Copy every record word for word. Pictures are not part of the copy.

[The data — start]

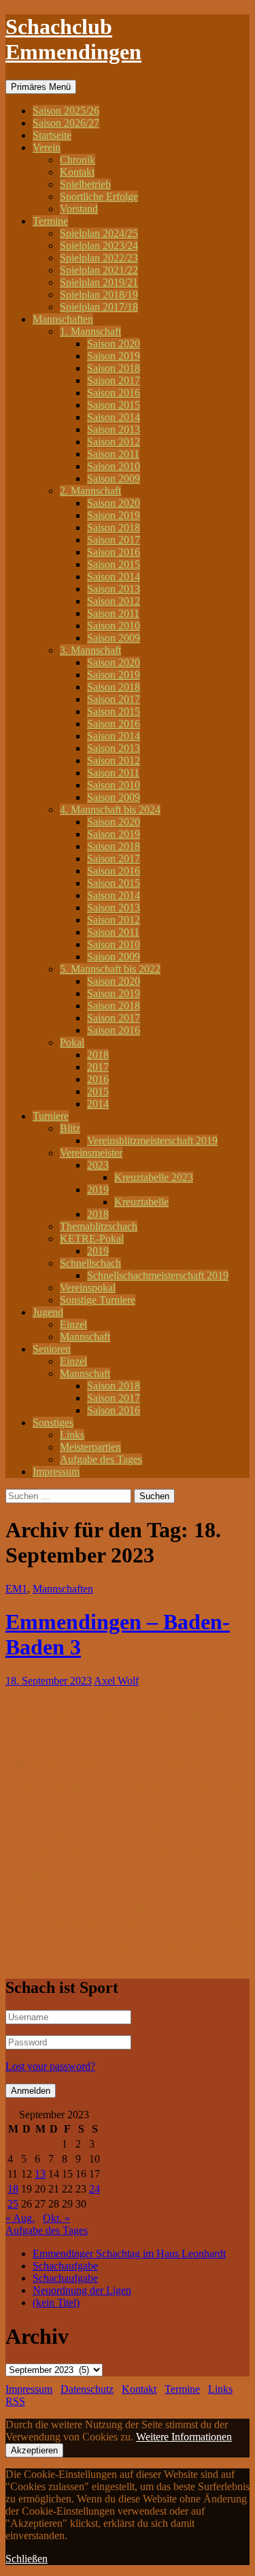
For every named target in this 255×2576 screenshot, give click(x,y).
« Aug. (20, 2218)
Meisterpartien (90, 1447)
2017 (98, 1067)
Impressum (56, 1471)
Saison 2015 (113, 405)
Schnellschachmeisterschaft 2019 (157, 1275)
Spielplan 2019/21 (99, 282)
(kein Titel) (56, 2302)
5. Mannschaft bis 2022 (110, 969)
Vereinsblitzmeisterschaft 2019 (152, 1140)
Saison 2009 (113, 478)
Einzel (73, 1324)
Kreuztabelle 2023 (153, 1177)
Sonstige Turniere (97, 1300)
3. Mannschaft (90, 650)
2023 (98, 1165)
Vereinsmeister (91, 1153)
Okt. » (56, 2218)
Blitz (70, 1128)
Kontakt (77, 172)
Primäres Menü (41, 87)
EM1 (16, 1589)
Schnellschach (90, 1263)
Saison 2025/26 (66, 110)
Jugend (48, 1312)
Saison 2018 (113, 368)
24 (94, 2189)
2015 (98, 1091)
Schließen (26, 2558)
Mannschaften (63, 319)
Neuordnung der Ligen (82, 2290)
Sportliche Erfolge (99, 196)
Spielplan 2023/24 (99, 245)
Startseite (52, 135)
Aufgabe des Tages (101, 1459)
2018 (98, 1055)
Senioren (52, 1349)
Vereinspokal (88, 1287)
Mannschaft (85, 1336)
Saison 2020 (113, 343)
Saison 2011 (113, 454)
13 (40, 2174)
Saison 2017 (113, 380)
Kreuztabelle (141, 1202)
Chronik (77, 160)
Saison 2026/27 (66, 123)
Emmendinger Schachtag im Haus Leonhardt (129, 2253)
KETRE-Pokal (92, 1238)
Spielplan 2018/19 (99, 294)
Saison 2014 (113, 417)
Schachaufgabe (65, 2266)
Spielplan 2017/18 (99, 307)
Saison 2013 (113, 429)
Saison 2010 (113, 466)
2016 (98, 1079)
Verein (47, 147)
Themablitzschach (98, 1226)
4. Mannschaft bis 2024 (110, 809)
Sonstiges (53, 1422)
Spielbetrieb (85, 184)
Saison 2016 (113, 392)
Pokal (72, 1042)
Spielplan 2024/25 (99, 233)
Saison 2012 (113, 441)
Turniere (51, 1116)
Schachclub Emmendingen (73, 39)
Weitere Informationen (184, 2437)
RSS (15, 2401)
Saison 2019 (113, 356)
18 (12, 2189)
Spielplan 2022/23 (99, 258)
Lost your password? (50, 2066)
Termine (50, 221)
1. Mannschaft (90, 331)
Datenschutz (87, 2389)
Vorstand (79, 209)
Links (72, 1435)
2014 (98, 1104)
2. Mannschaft (90, 491)
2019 (98, 1189)
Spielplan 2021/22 (99, 270)
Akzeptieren (34, 2450)
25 (12, 2204)
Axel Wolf (116, 1680)
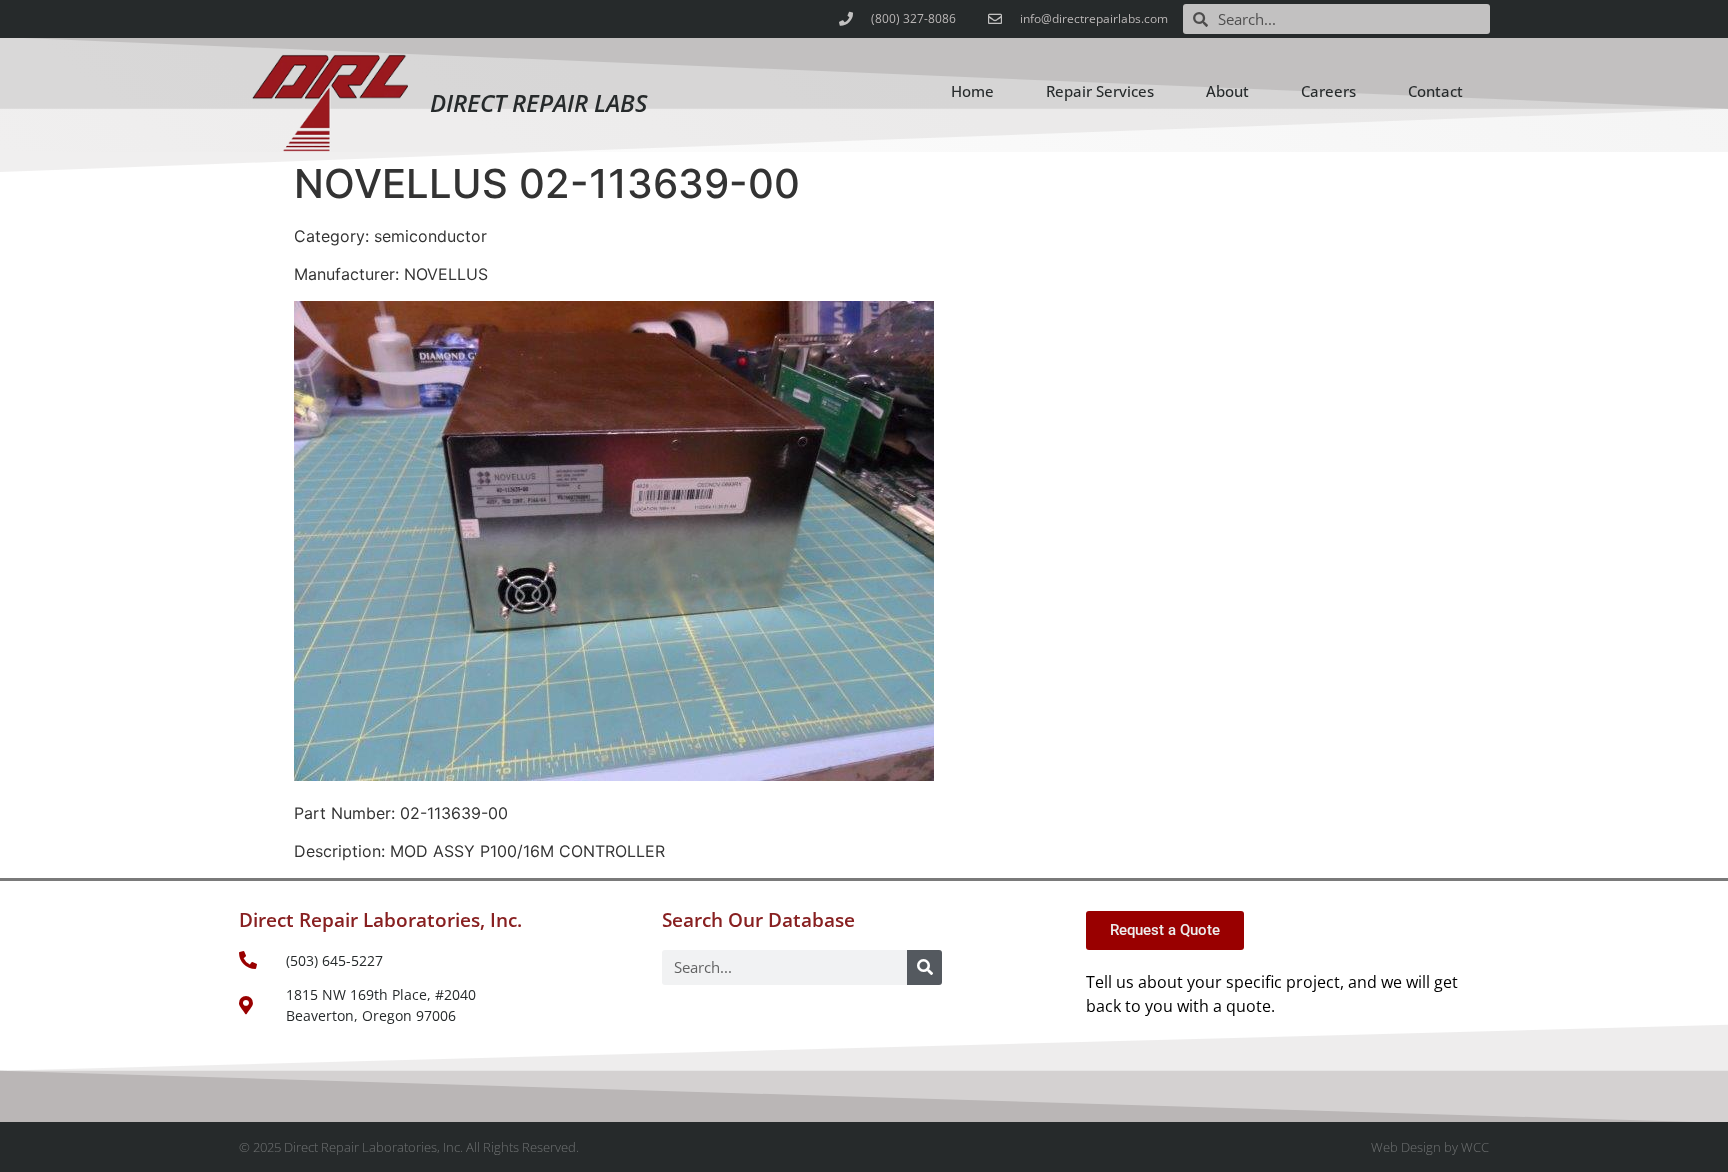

[The data — finish]

▶ [Task output]
For every named target in this 255×2576 screenshot, give click(x,y).
« Aug. (20, 2218)
Meisterpartien (90, 1447)
2017 (98, 1067)
Impressum (56, 1471)
Saison 2015 (113, 405)
Schnellschachmeisterschaft 2019 (157, 1275)
Spielplan 2019/21 (99, 282)
(kein Titel) (56, 2302)
5. Mannschaft bis 2022 (110, 969)
Vereinsblitzmeisterschaft 2019 (152, 1140)
Saison 2009 (113, 478)
Einzel (73, 1324)
Kreuztabelle 2023 (153, 1177)
Sonstige Turniere (97, 1300)
3. Mannschaft (90, 650)
2023 (98, 1165)
Vereinsmeister (91, 1153)
Okt. » (56, 2218)
Blitz (70, 1128)
Kontakt (77, 172)
Primäres Menü (41, 87)
EM1 (16, 1589)
Schnellschach (90, 1263)
Saison 2025/26 (66, 110)
Jugend (48, 1312)
Saison 2018 (113, 368)
24 (94, 2189)
2015 (98, 1091)
Schließen (26, 2558)
Mannschaften (63, 319)
Neuordnung der Ligen (82, 2290)
Sportliche Erfolge (99, 196)
Spielplan 2023/24 (99, 245)
Startseite (52, 135)
Aufgabe des Tages (101, 1459)
2018 (98, 1055)
Senioren (52, 1349)
Vereinspokal (88, 1287)
Mannschaft (85, 1336)
Saison 2020 (113, 343)
Saison 2011 (113, 454)
13 (40, 2174)
Saison 2017 (113, 380)
Kreuztabelle (141, 1202)
Chronik (77, 160)
Saison 2026/27 (66, 123)
Emmendinger Schachtag im Haus Leonhardt (129, 2253)
KETRE-Pokal (92, 1238)
Spielplan 2018/19 (99, 294)
Saison 2014 (113, 417)
Schachaufgabe (65, 2266)
Spielplan 2017/18 (99, 307)
Saison 2013 (113, 429)
Saison 2010 (113, 466)
2016 (98, 1079)
Verein (47, 147)
Themablitzschach (98, 1226)
4. Mannschaft bis 2024 (110, 809)
Sonstiges (53, 1422)
Spielbetrieb (85, 184)
Saison 2016 (113, 392)
Pokal (72, 1042)
Spielplan 2024/25 (99, 233)
Saison 2012 (113, 441)
Turniere (51, 1116)
Schachclub Emmendingen (73, 39)
Weitere Informationen (184, 2437)
RSS (15, 2401)
Saison 2019 (113, 356)
18 (12, 2189)
Spielplan 2022/23 (99, 258)
Lost your password? (50, 2066)
Termine (50, 221)
1. Mannschaft (90, 331)
Datenschutz (87, 2389)
Vorstand (79, 209)
Links (72, 1435)
2014 (98, 1104)
2. Mannschaft (90, 491)
2019 (98, 1189)
Spielplan 2021/22 (99, 270)
Akzeptieren (34, 2450)
25 (12, 2204)
Axel Wolf (116, 1680)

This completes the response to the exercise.